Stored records
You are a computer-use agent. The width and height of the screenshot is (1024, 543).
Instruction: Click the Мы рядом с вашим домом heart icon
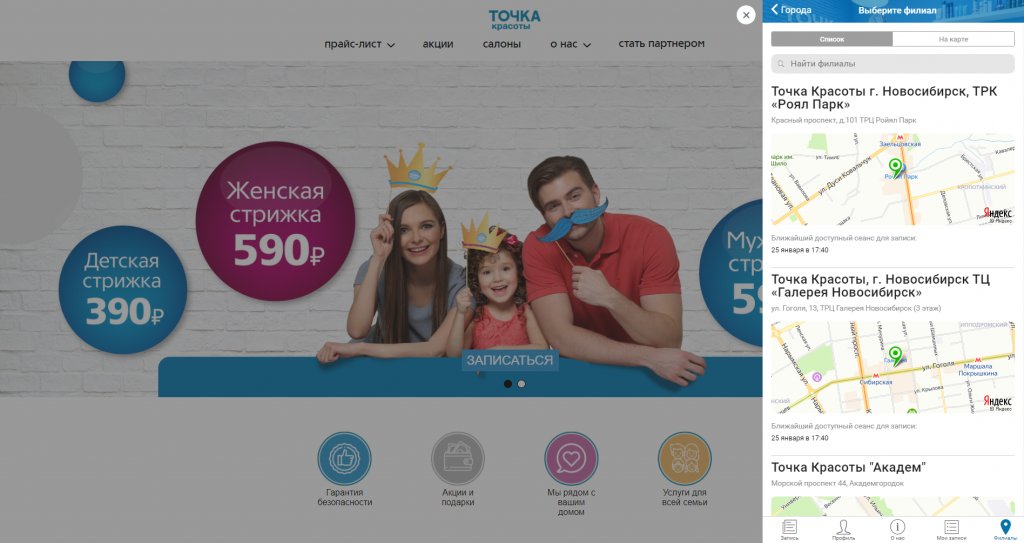coord(571,459)
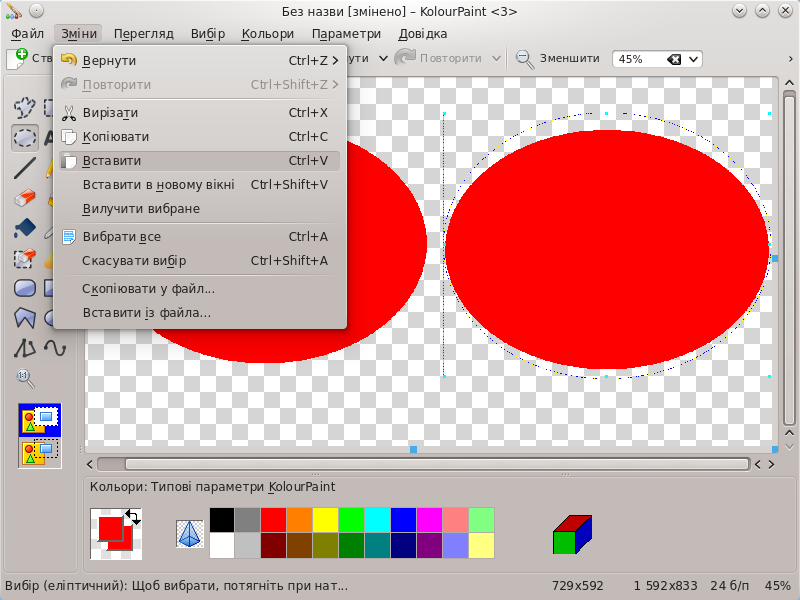Choose the Flood Fill bucket tool
The image size is (800, 600).
click(24, 229)
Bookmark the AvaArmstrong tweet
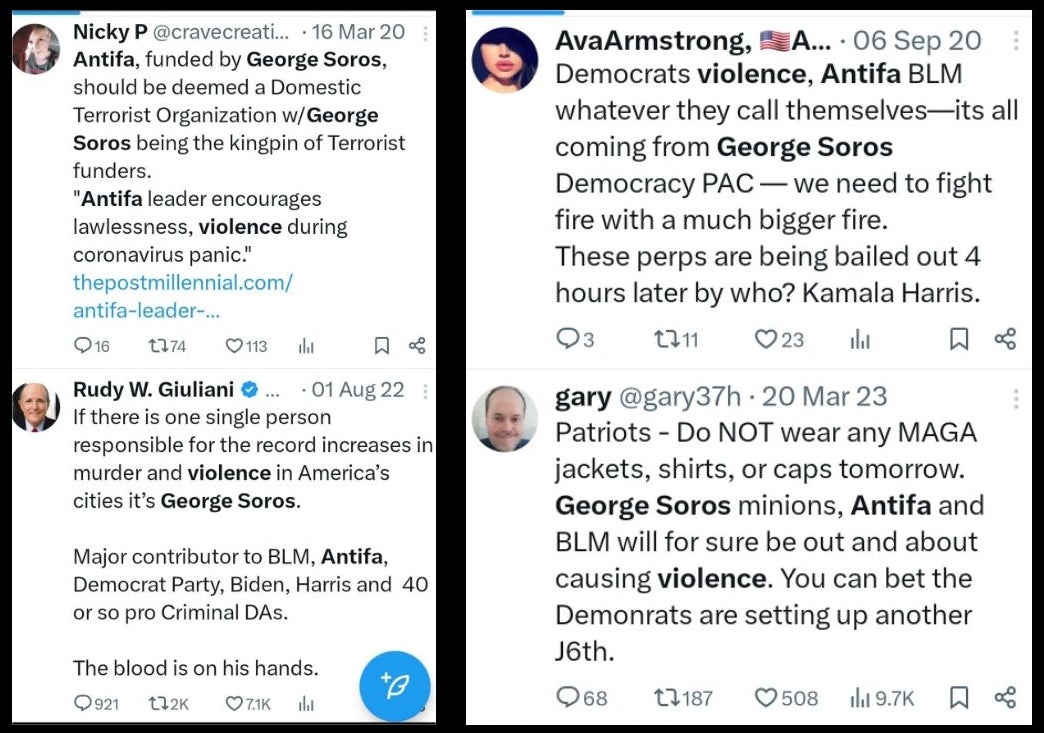Image resolution: width=1044 pixels, height=733 pixels. click(x=959, y=339)
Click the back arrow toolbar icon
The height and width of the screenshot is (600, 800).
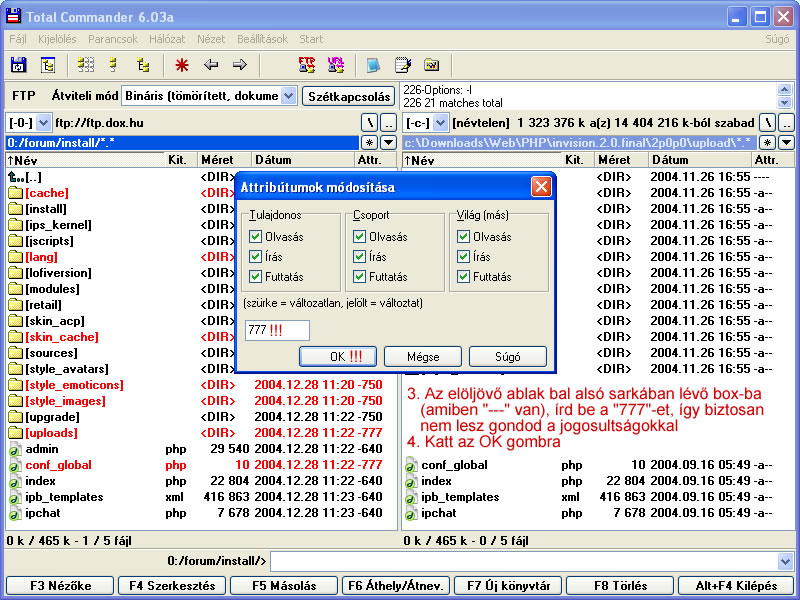(211, 66)
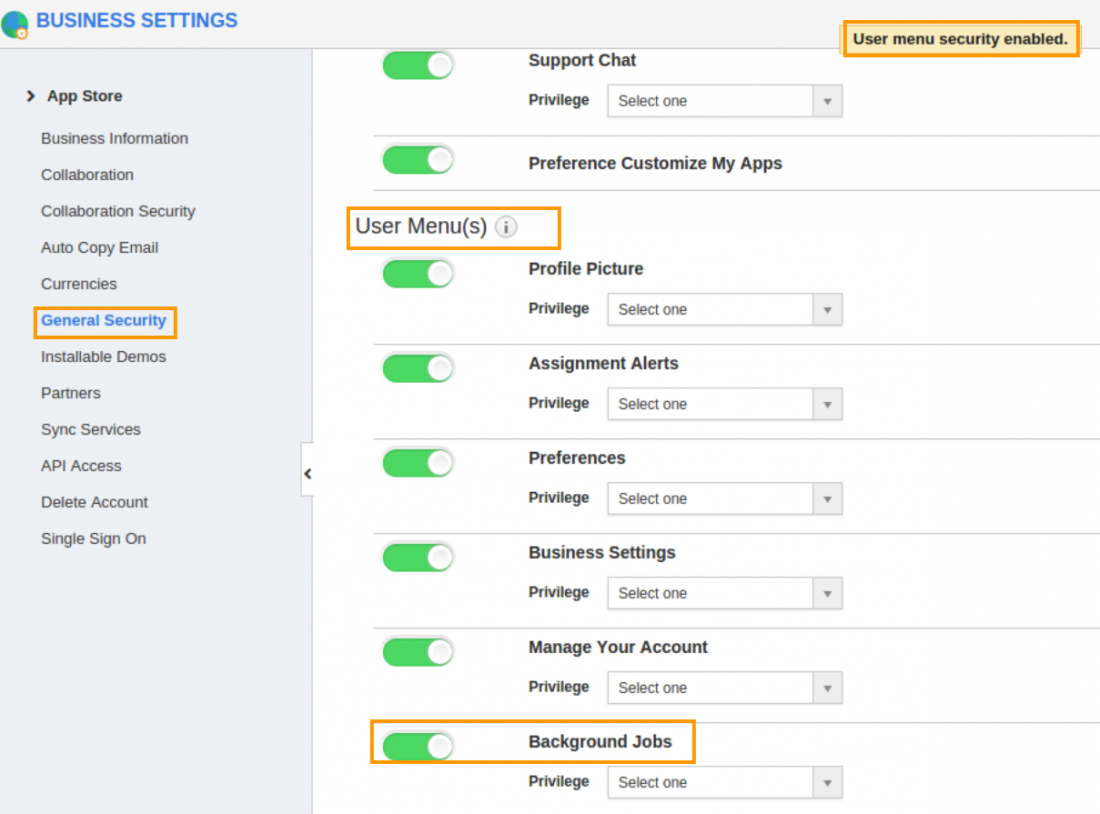Navigate to Single Sign On settings
This screenshot has height=814, width=1100.
coord(93,538)
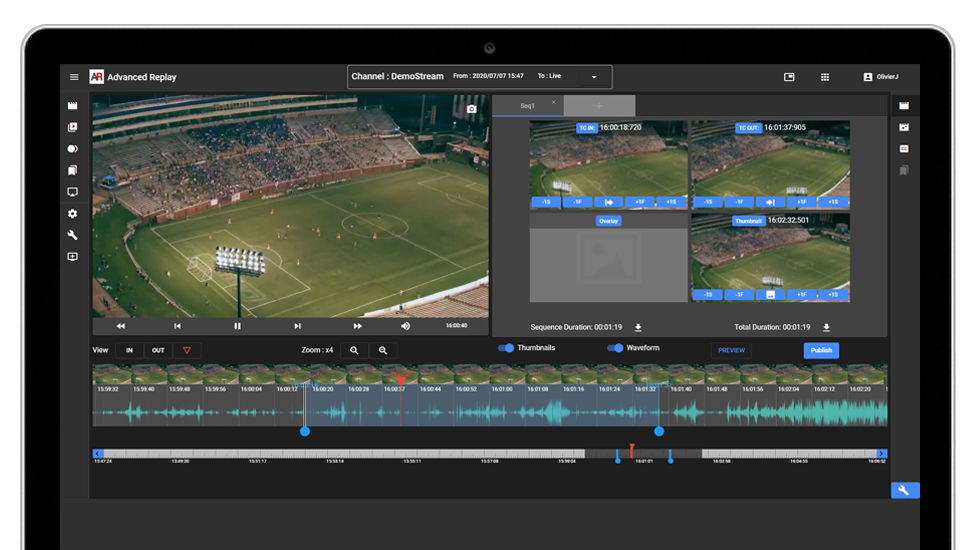Download the Sequence Duration clip
The width and height of the screenshot is (976, 550).
click(638, 327)
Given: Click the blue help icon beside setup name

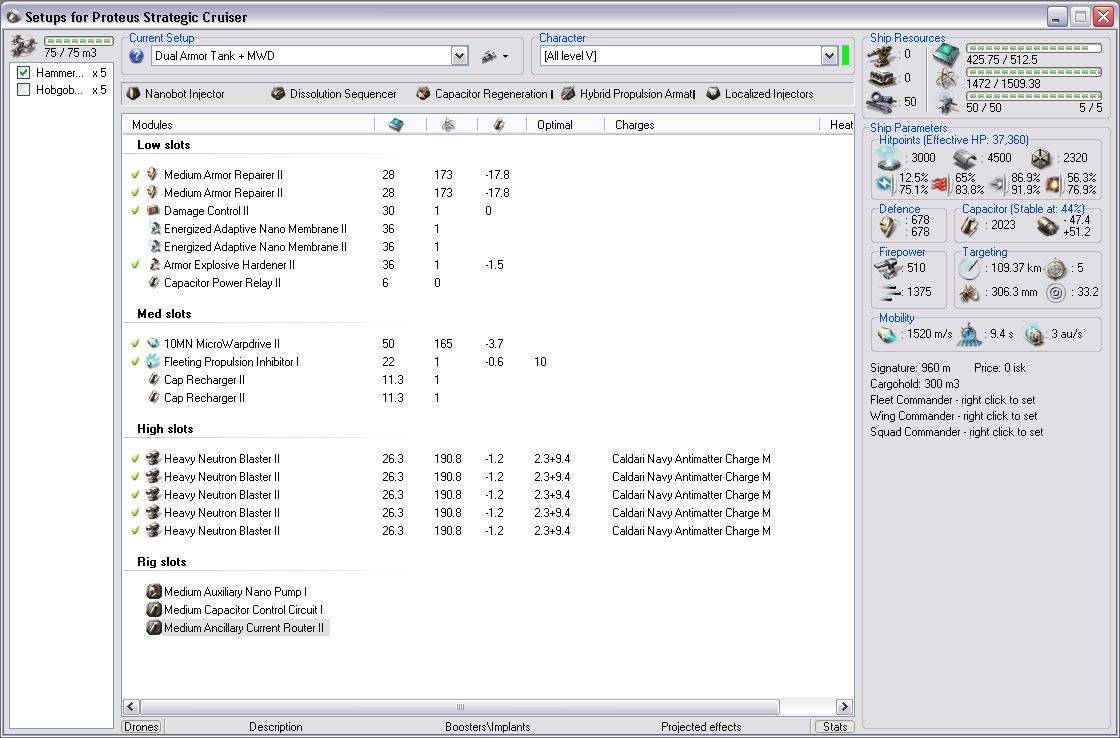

WORK TASK
Give the records again without a single change, and exclude the pictures.

RESPONSE AREA
You are a computer-use agent. The width and height of the screenshot is (1024, 543).
Instruction: Click the Мы рядом с вашим домом heart icon
coord(571,459)
Choose the Flood Fill bucket tool
The image size is (800, 600).
click(24, 229)
Bookmark the AvaArmstrong tweet
Image resolution: width=1044 pixels, height=733 pixels. click(x=959, y=339)
Click the back arrow toolbar icon
The height and width of the screenshot is (600, 800).
(211, 66)
Navigate to Single Sign On settings
This screenshot has height=814, width=1100.
coord(93,538)
Download the Sequence Duration clip
The width and height of the screenshot is (976, 550).
click(638, 327)
Given: Click the blue help icon beside setup name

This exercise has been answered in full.